Family Affairs
My Uncle Irving was a quiet, unassuming pipe-smoking man who never said much of anything but did have a disarmingly innocent smile and his wife, Bertha, my mother’s oldest sister, also was quiet and had a peaceful smile but didn’t smoke a pipe.
They lived in an apartment they owned in a high rise in North Bergen which I always thought was interesting because I thought everybody lived in houses. Taking the elevator up to their apartment was fun. Uncle Irving never worked, but was always sitting in an easy chair, smoking his pipe and reading a newspaper for as long as I knew him.
Their son, Billie, became an obstetrician/gynecologist, so he did alright.
Family lore reports that Irving retired probably in his 40s after having made his money on the stock market. Whatever that means. Did he make a killing by buying and selling? Did he live off the dividends? Who knows. Maybe it wasn’t stocks at all. Maybe he owned a dry goods store in West New York.

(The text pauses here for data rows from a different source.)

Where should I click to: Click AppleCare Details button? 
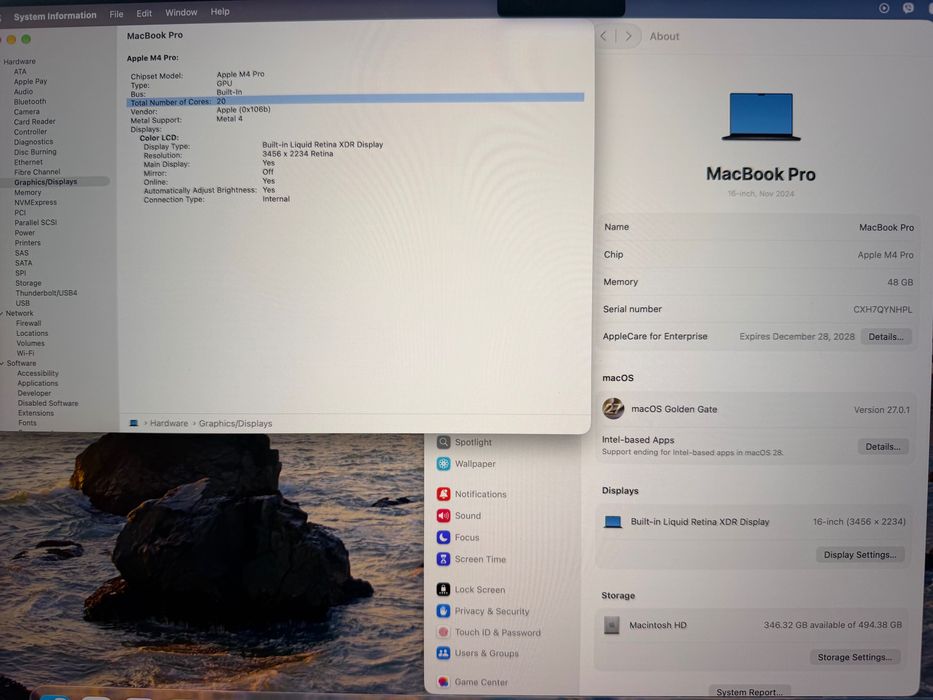885,337
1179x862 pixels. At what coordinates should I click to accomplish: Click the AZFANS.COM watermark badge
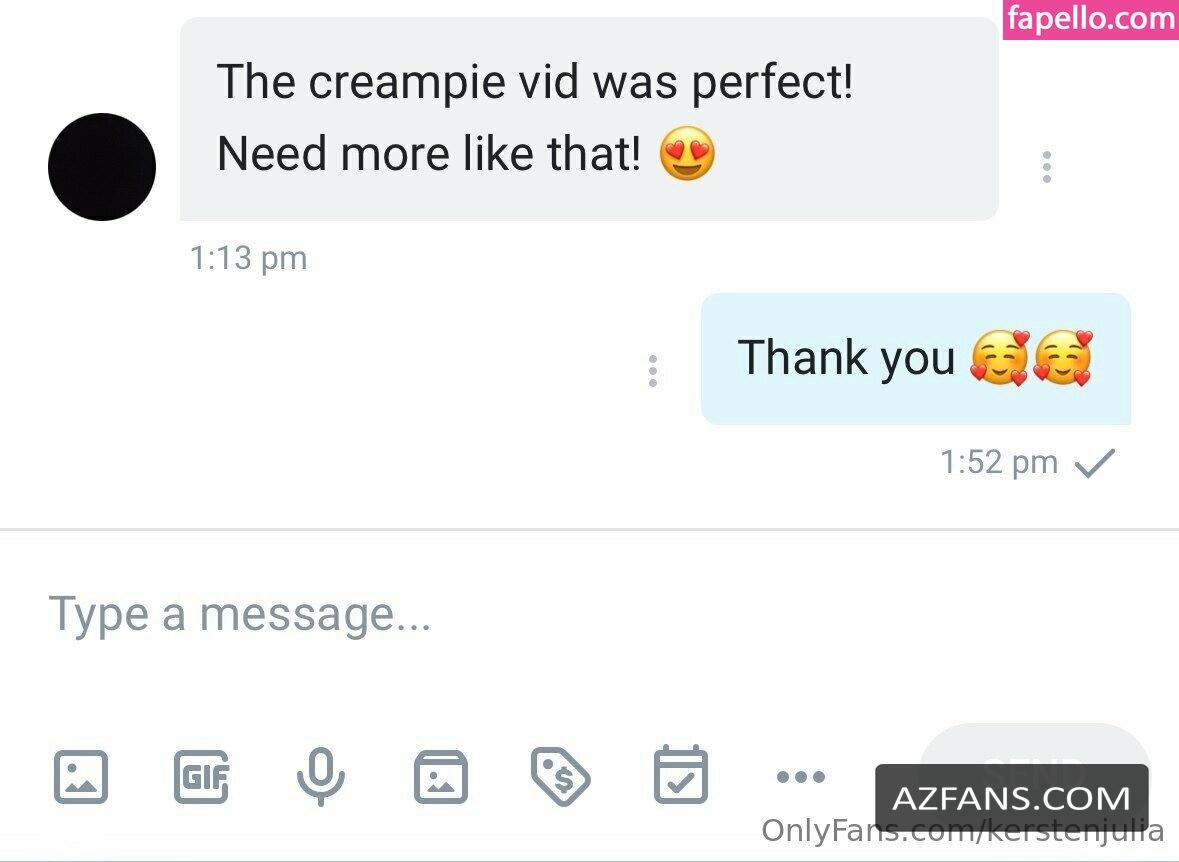(x=1012, y=798)
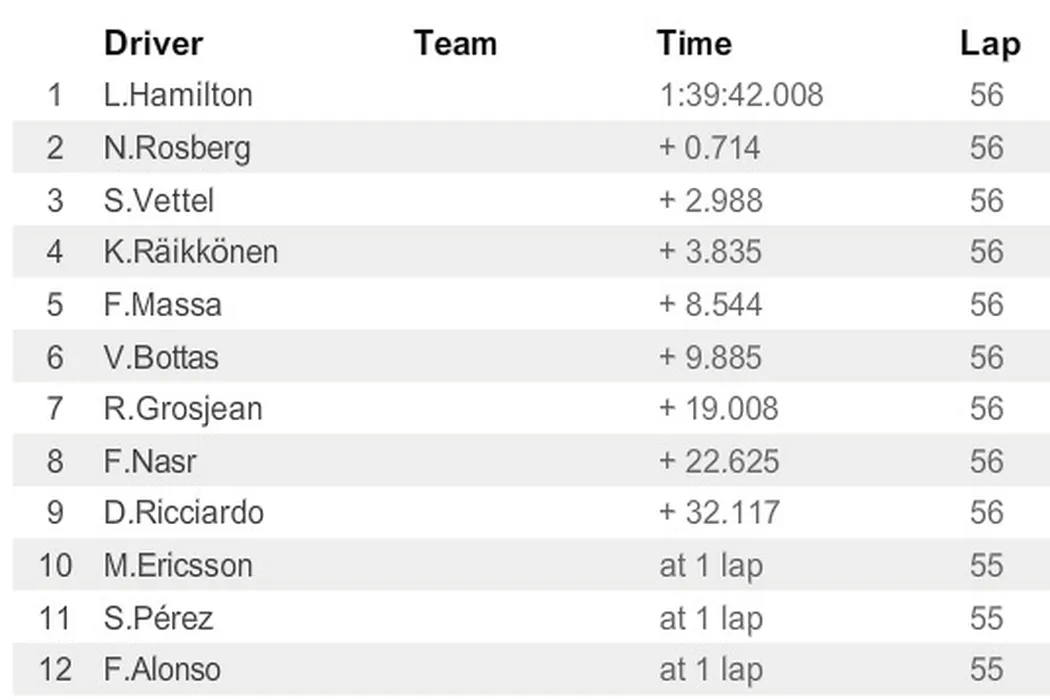Viewport: 1050px width, 700px height.
Task: Select D.Ricciardo in ninth place
Action: (x=184, y=513)
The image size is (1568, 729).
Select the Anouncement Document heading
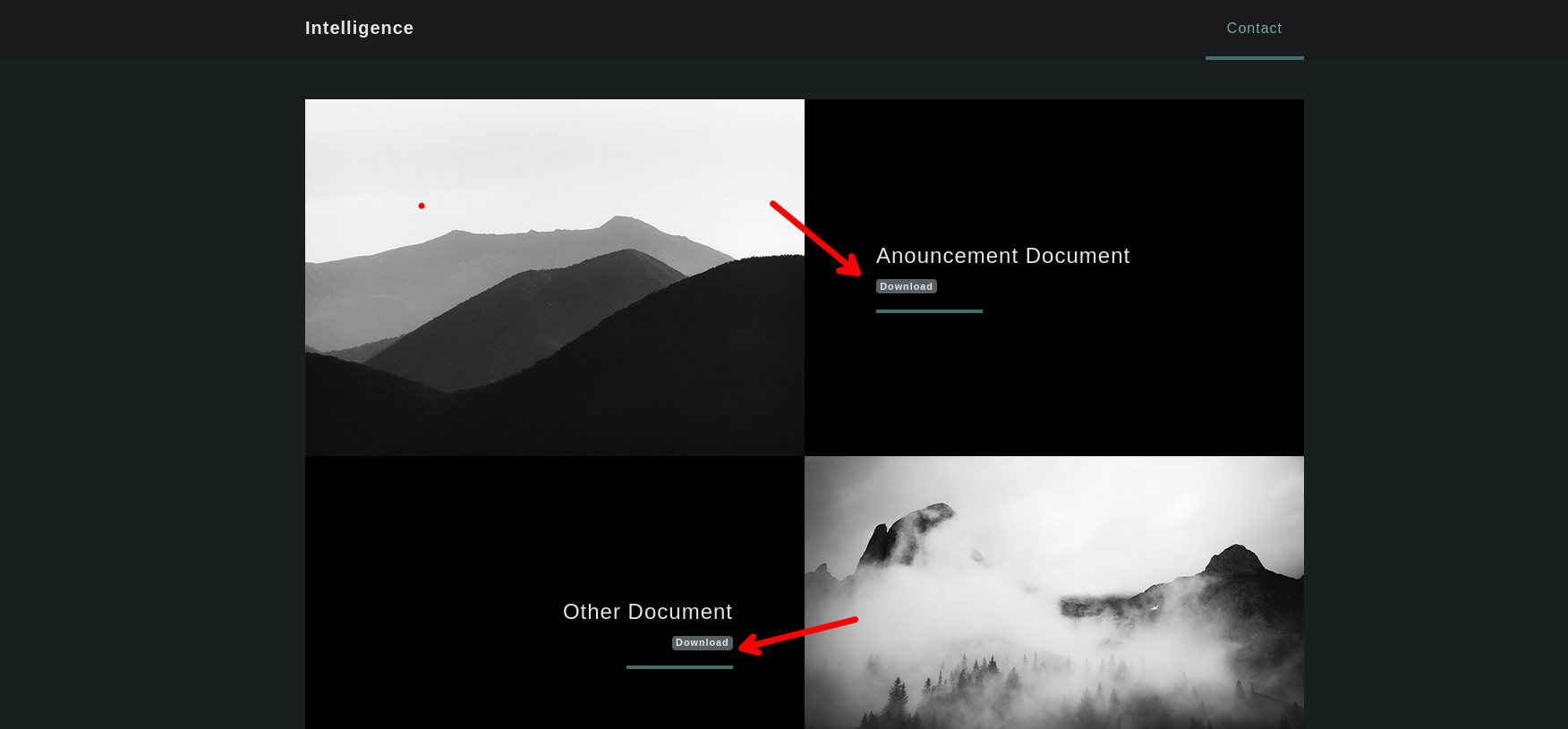1002,256
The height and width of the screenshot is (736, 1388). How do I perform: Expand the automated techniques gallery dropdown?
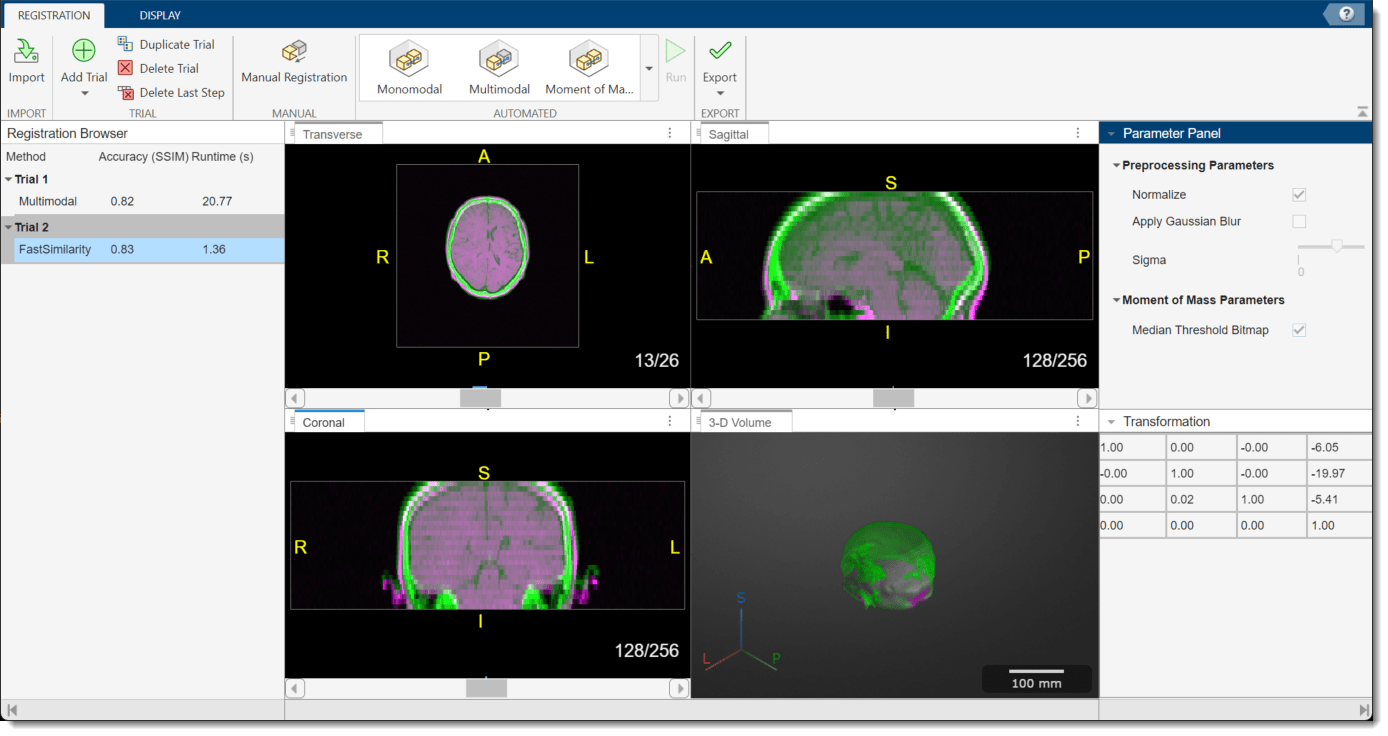(x=649, y=69)
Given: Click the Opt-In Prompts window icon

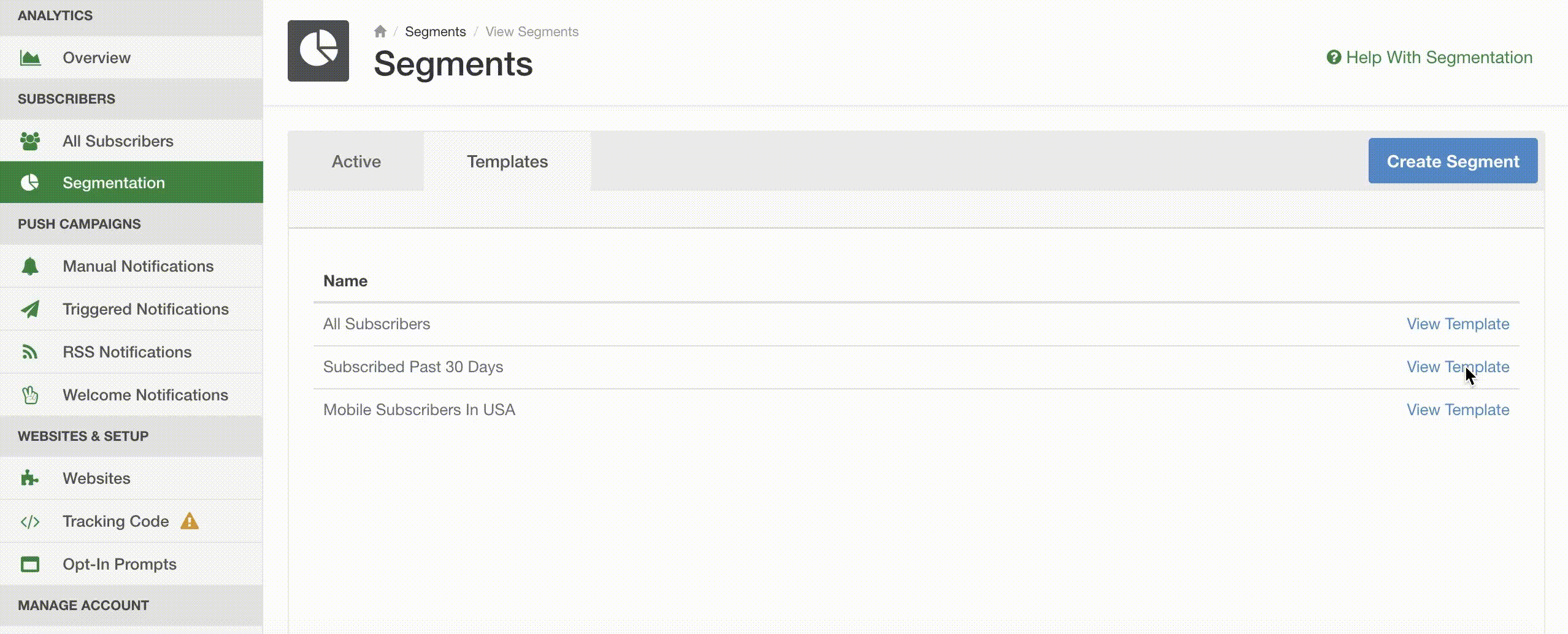Looking at the screenshot, I should 30,564.
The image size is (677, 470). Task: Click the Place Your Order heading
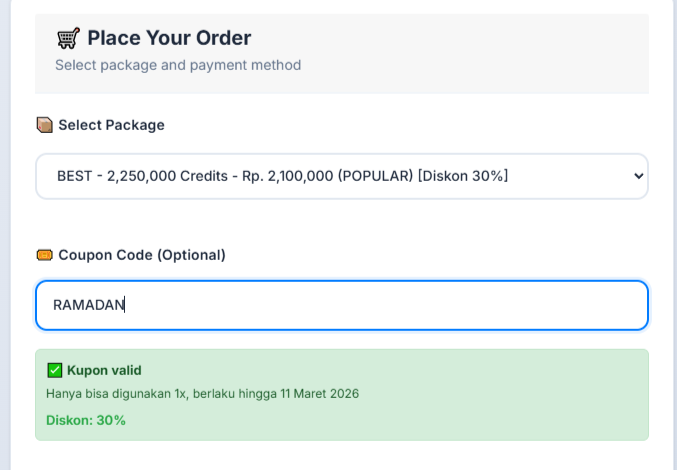pyautogui.click(x=169, y=39)
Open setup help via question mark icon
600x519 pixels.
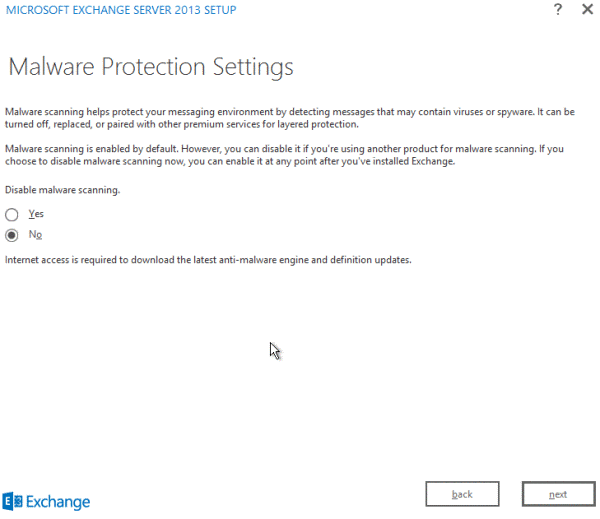click(558, 9)
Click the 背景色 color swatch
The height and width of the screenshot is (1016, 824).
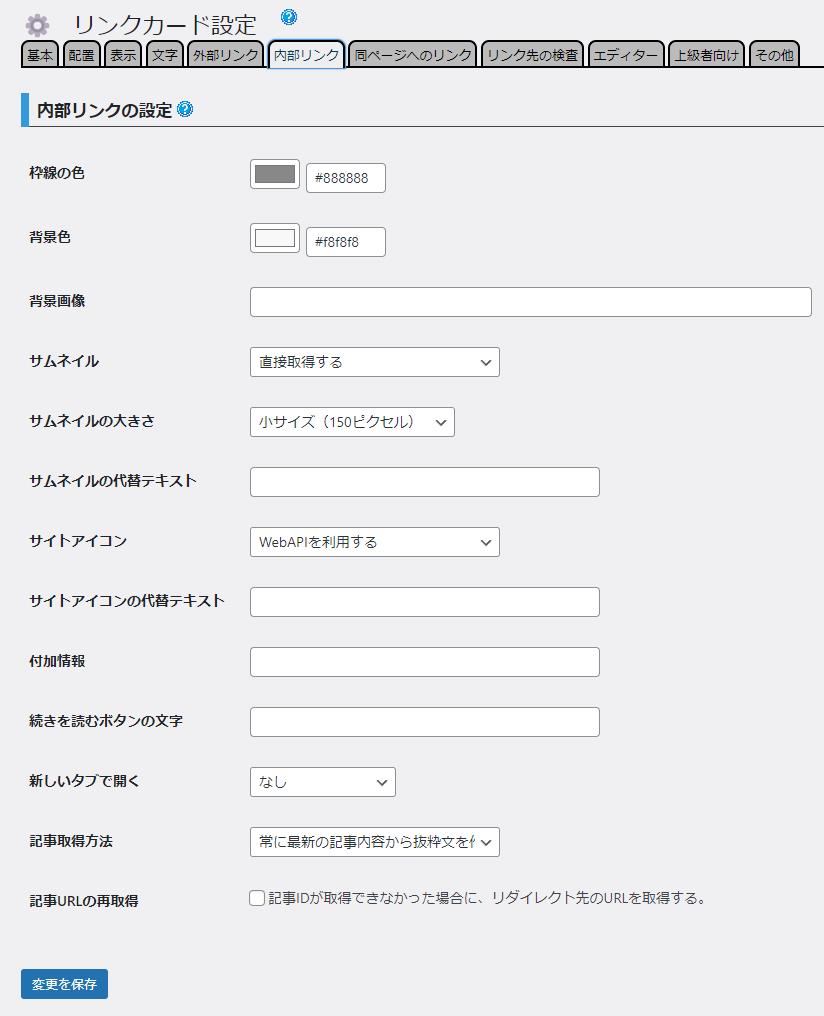[275, 238]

It’s like that with every family. These stories make their way down the generational ladders and they change and are beautified and homogenized and exaggerated as the tales are exchanged until it gets to the point where nobody really knows what they’re talking about.
Then there was Uncle Bill who was married to my mother’s older sister, Frances. They lived in North Bergen and had a backyard that I never visited, for unknown reasons. There were also lots of hat trees in the vestibule and the smell of old clothes and mothballs in the attic which I always thought was mysterious and dark.
I never really knew what Bill did but he had an outboard boat and would turn it in for a bigger one each year that he docked on Lake Hopatcong where they had a bungalow. The bungalow was right on the lake and Bill would take us out on his boat in the summer. I didn’t like walking around in the lake because the lake bottom was too slimy.
Bill had a badge and I think he was a constable in Hudson County, which means he served subpoenas and summonses. Bill liked to think he was more of a law enforcement professional than a constable and would talk about it to my brother, who was a career FBI agent, something slightly more than a constable. My brother would talk about real-life bank robbers and Bill would make up something about the time he had to serve a summons on a dangerous felon, which he may or may not have ever done.
But Bill was good-natured and my brother humored him.
Bill and Frances had two kids. One was Herbie, who retired from the Air Force as a pilot of B-52 bombers with the Strategic Air Command or SAC, the division that would be dropping H-bombs if need be. He wore aviator’s sunglasses so it must be true.
It has been said that Herbie was in line to be one of the first, Mercury astronauts but was bypassed because he was Jewish and the country wasn’t ready to cheer a Jew in space. Maybe. Herbie had a career as a private pilot, not quite traveling into space but it paid the bills. He lives in Florida, just turned 100 and he, his children and grandchildren are all Lubavitch Jews. To understate, he is very opinionated like his late sister, Sue.
Sue was a piece of work, to say the least. Don’t get me wrong. Sue was always nice to me. She even got me a diamond engagement ring at a cut price for the woman I had planned to marry but didn’t.
Sue was a very attractive interior decorator who knew everything about everything and was very loud about it and I believe every family has one. Her husband left her when she was in her 30s and moved as far away as he could, to California. Sue intimated that her husband was abusive but I think it was the other way around, judging from the way she shrieked at her children.
Two of her children, twin boys, also moved as far away as possible, to Alaska. One opened a fur store and the other lives a sort of mountain man life and I think, married a Filipino woman he met on the Internet. Someday I would like to go there to see Alaska and the twins.
Another son had lupus and was a very friendly, very talkative tatooed, hippie, motorcycle rider who lived in Arizona and ran an Army-Navy store, specializing in firearms. He died a few years ago of complications from lupus. A fourth developed serious drug problems and moved to North Carolina and I haven’t heard about or from him in more than 30 years.
That takes us to some of my in-laws, including my step-grandmother’s brother, Uncle Sollie, who was a world class musician and played the tympani kettle drum with the New York Philharmonic and was supposedly one of the best tympani players in the world. Sollie was close with the famous maestro, Leonard Bernstein, or so I am told. You hear the tympani drum only a few times during orchestral pieces and I’m told it is not an easy instrument to play. We’re not talking Ringo Starr.
And then we had cousins who lived somewhere in Bergen County. They had twin daughters but we would never see them when we visited, usually for the Jewish holidays. Apparently, the twins had development problems and didn’t do well with visitors so they stayed in their room until the company left.
I’ve lost touch with them all over the years. Either they died or our lives all took different directions and all we’re really left with is the stories and the memories.